### BRIEF
Retype each entry. Leave every word as it is.

= Beginning of Section =

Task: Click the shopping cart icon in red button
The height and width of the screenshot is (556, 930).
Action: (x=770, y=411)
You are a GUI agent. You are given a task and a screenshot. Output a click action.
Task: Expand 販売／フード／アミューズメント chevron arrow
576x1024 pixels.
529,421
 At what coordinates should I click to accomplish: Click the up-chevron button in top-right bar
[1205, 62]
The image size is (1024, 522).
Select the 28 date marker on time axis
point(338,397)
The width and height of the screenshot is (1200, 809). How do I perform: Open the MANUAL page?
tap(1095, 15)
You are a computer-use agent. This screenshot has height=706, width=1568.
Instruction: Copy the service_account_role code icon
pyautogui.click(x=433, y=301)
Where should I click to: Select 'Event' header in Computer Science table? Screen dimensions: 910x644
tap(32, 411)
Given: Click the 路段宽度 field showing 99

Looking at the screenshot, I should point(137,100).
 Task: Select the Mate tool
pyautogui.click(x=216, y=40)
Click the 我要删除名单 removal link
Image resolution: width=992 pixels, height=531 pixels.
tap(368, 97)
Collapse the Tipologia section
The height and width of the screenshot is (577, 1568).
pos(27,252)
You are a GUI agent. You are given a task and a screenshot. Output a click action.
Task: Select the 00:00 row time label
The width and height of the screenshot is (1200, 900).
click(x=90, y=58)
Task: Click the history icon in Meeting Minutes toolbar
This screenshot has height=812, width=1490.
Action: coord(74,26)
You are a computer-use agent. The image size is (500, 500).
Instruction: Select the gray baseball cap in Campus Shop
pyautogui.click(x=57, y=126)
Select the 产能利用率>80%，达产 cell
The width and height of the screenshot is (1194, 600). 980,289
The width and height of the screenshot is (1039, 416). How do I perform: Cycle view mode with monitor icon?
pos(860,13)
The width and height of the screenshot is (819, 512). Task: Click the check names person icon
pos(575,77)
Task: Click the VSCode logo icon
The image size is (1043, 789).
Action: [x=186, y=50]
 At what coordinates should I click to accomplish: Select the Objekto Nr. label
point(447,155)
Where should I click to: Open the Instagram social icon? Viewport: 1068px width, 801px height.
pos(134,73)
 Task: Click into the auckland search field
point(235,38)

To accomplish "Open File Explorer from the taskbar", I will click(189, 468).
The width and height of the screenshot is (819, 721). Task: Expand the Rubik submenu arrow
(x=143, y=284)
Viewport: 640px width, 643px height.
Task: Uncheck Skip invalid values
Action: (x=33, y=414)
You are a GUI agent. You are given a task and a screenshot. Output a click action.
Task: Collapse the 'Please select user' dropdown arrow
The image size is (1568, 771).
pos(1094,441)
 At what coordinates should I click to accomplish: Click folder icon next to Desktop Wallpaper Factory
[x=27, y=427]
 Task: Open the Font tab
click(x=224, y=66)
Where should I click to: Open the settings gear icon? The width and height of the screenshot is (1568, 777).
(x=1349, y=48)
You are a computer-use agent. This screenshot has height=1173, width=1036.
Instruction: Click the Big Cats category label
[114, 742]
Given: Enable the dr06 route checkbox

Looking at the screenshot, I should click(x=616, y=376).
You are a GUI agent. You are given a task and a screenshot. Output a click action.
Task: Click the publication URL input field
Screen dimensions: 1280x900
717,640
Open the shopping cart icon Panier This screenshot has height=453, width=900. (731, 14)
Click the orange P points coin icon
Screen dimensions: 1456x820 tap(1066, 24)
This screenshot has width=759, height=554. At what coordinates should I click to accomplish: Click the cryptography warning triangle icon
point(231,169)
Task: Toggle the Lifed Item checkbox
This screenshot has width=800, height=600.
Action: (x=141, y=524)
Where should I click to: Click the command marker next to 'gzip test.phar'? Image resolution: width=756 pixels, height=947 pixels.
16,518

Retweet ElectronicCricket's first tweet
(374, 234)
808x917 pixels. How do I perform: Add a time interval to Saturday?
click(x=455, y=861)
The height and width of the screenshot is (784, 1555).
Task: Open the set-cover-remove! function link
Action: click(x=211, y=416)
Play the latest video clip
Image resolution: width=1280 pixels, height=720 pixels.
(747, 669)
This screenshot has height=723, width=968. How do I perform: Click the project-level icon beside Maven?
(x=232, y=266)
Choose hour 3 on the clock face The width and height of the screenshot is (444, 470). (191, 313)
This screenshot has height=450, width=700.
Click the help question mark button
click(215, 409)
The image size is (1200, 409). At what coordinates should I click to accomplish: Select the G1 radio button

= End of Section =

### RESULT FOR THIS EXERCISE
Task: Click the shopping cart icon in red button
The height and width of the screenshot is (556, 930).
Action: (x=770, y=411)
You are a GUI agent. You are given a task and a screenshot. Output a click action.
Task: Expand 販売／フード／アミューズメント chevron arrow
576x1024 pixels.
529,421
 At what coordinates should I click to accomplish: Click the up-chevron button in top-right bar
[1205, 62]
The image size is (1024, 522).
Select the 28 date marker on time axis
point(338,397)
The width and height of the screenshot is (1200, 809). How do I perform: Open the MANUAL page?
tap(1095, 15)
You are a computer-use agent. This screenshot has height=706, width=1568.
Instruction: Copy the service_account_role code icon
pyautogui.click(x=433, y=301)
Where should I click to: Select 'Event' header in Computer Science table? Screen dimensions: 910x644
tap(32, 411)
Given: Click the 路段宽度 field showing 99

Looking at the screenshot, I should point(137,100).
 Task: Select the Mate tool
pyautogui.click(x=216, y=40)
Click the 我要删除名单 removal link
Image resolution: width=992 pixels, height=531 pixels.
tap(368, 97)
Collapse the Tipologia section
The height and width of the screenshot is (577, 1568).
pos(27,252)
You are a GUI agent. You are given a task and a screenshot. Output a click action.
Task: Select the 00:00 row time label
The width and height of the screenshot is (1200, 900).
click(x=90, y=58)
Task: Click the history icon in Meeting Minutes toolbar
This screenshot has height=812, width=1490.
Action: coord(74,26)
You are a computer-use agent. The image size is (500, 500).
Instruction: Select the gray baseball cap in Campus Shop
pyautogui.click(x=57, y=126)
Select the 产能利用率>80%，达产 cell
The width and height of the screenshot is (1194, 600). 980,289
The width and height of the screenshot is (1039, 416). How do I perform: Cycle view mode with monitor icon?
pos(860,13)
The width and height of the screenshot is (819, 512). Task: Click the check names person icon
pos(575,77)
Task: Click the VSCode logo icon
The image size is (1043, 789).
Action: [x=186, y=50]
 At what coordinates should I click to accomplish: Select the Objekto Nr. label
point(447,155)
Where should I click to: Open the Instagram social icon? Viewport: 1068px width, 801px height.
pos(134,73)
 Task: Click into the auckland search field
point(235,38)

To accomplish "Open File Explorer from the taskbar", I will click(189, 468).
The width and height of the screenshot is (819, 721). Task: Expand the Rubik submenu arrow
(x=143, y=284)
Viewport: 640px width, 643px height.
Task: Uncheck Skip invalid values
Action: (x=33, y=414)
You are a GUI agent. You are given a task and a screenshot. Output a click action.
Task: Collapse the 'Please select user' dropdown arrow
The image size is (1568, 771).
pos(1094,441)
 At what coordinates should I click to accomplish: Click folder icon next to Desktop Wallpaper Factory
[x=27, y=427]
 Task: Open the Font tab
click(x=224, y=66)
Where should I click to: Open the settings gear icon? The width and height of the screenshot is (1568, 777).
(x=1349, y=48)
You are a computer-use agent. This screenshot has height=1173, width=1036.
Instruction: Click the Big Cats category label
[114, 742]
Given: Enable the dr06 route checkbox

Looking at the screenshot, I should click(x=616, y=376).
You are a GUI agent. You are given a task and a screenshot. Output a click action.
Task: Click the publication URL input field
Screen dimensions: 1280x900
717,640
Open the shopping cart icon Panier This screenshot has height=453, width=900. (731, 14)
Click the orange P points coin icon
Screen dimensions: 1456x820 tap(1066, 24)
This screenshot has width=759, height=554. At what coordinates should I click to accomplish: Click the cryptography warning triangle icon
point(231,169)
Task: Toggle the Lifed Item checkbox
This screenshot has width=800, height=600.
Action: (x=141, y=524)
Where should I click to: Click the command marker next to 'gzip test.phar'? Image resolution: width=756 pixels, height=947 pixels.
16,518

Retweet ElectronicCricket's first tweet
(374, 234)
808x917 pixels. How do I perform: Add a time interval to Saturday?
click(x=455, y=861)
The height and width of the screenshot is (784, 1555).
Task: Open the set-cover-remove! function link
Action: click(x=211, y=416)
Play the latest video clip
Image resolution: width=1280 pixels, height=720 pixels.
(747, 669)
This screenshot has height=723, width=968. How do I perform: Click the project-level icon beside Maven?
(x=232, y=266)
Choose hour 3 on the clock face The width and height of the screenshot is (444, 470). (191, 313)
This screenshot has height=450, width=700.
Click the help question mark button
click(215, 409)
The image size is (1200, 409). At what coordinates should I click to accomplish: Select the G1 radio button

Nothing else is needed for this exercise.